# [Task statement]
Every record must appear in your reply exactly as written.

Start of Block

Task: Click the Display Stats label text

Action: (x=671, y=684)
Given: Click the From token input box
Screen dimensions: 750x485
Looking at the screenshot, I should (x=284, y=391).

End of Block

# [Solution]
Task: Click the Display Stats label text

Action: (x=671, y=684)
Given: Click the From token input box
Screen dimensions: 750x485
Looking at the screenshot, I should (x=284, y=391).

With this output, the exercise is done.